Guilty Verdicts In PA Hate Crime Beating Case

 WASHINGTON - A federal jury in Scranton, Pa., has convicted Brandon Piekarsky and Derrick Donchak, both of Shenandoah, Pa., of a hate crime arising out of the fatal beating of Luis Ramirez. The jury found the defendants guilty of violating the criminal component of the federal Fair Housing Act, which makes it a crime to use a person’s race, national origin or ethnicity as a basis to interfere, with violence or threats of violence, with a person’s right to live where he chooses to live. In addition, the jury found that Donchak conspired to, and did in fact, obstruct justice.

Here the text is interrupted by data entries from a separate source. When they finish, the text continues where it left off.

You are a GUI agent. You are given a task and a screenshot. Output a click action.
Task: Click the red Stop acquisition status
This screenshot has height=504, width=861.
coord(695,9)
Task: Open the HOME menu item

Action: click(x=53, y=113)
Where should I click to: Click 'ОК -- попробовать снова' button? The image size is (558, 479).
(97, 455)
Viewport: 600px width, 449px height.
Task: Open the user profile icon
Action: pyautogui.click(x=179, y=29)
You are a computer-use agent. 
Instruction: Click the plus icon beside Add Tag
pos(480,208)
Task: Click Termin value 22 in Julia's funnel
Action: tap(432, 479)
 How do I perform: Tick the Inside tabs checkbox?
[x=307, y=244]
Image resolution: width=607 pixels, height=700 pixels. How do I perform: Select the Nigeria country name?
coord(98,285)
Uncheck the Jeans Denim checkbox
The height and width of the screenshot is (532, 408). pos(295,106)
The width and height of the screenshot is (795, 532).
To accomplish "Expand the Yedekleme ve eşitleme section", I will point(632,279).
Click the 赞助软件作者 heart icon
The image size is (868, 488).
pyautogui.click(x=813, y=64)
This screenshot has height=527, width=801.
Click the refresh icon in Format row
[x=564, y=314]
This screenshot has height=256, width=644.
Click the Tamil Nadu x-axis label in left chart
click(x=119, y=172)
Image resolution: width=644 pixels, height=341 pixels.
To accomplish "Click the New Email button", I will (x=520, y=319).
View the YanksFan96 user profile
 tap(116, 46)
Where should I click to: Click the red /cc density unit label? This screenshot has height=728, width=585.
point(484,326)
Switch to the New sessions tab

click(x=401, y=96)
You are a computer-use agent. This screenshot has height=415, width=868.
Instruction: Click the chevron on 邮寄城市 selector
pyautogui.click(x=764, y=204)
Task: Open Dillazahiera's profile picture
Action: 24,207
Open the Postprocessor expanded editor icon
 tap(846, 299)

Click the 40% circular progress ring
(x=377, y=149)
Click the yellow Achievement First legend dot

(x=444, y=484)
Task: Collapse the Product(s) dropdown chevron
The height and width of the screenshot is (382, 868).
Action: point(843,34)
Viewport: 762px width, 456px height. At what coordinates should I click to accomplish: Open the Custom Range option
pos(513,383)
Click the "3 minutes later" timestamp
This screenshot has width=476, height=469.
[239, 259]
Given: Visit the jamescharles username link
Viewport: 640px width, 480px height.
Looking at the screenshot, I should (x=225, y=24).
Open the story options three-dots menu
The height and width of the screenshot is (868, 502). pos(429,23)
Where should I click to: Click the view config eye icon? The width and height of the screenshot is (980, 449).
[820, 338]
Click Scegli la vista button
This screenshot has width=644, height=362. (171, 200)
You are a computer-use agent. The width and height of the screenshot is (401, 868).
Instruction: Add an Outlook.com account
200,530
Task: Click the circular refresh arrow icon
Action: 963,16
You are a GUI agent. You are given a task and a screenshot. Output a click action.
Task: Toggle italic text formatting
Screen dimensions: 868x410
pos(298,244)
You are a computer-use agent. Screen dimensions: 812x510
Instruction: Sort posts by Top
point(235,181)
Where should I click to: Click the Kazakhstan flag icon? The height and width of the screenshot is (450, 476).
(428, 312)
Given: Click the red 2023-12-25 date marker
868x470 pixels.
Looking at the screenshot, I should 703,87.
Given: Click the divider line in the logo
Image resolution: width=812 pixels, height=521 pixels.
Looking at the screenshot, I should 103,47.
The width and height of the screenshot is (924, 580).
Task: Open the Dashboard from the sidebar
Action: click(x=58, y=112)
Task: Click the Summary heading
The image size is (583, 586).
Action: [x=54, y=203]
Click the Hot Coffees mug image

During the trial, the jury heard evidence from multiple eyewitnesses that the defendants, aided and abetted each other and some of their friends in fatally beating Luis Ramirez because he was Latino and because they did not want Latinos living in Shenandoah.

According to the evidence presented at trial, on July 12, 2008, the defendants came upon Ramirez in a park after leaving a community festival. The defendants and several of their friends, some of whom testified during the trial, attacked Ramirez. During the course of the beating, the defendants and their friends yelled racial epithets in which they repeatedly called Ramirez a racial derogatory term and told him "This is Shenandoah. This is America. Go back to Mexico." According to testimony, Donchak beat Ramirez while holding a thick piece of metal identified at trial as a "fist pack." Piekarsky kicked Ramirez in the head as he lay prone on the ground. After Piekarsky kicked Ramirez, he told a bystander who was married to a Latino man to "tell your Mexican friends to get out of Shenandoah or you will be lying next to him." After the fight concluded, Ramirez was taken to Geisinger Regional Medical Center, where he died of massive head injuries. The jury also heard evidence that, immediately following the beating, Donchak conspired with some of his friends, some of their parents, and members of the Shenandoah Police Department to obstruct the investigation of the fatal assault.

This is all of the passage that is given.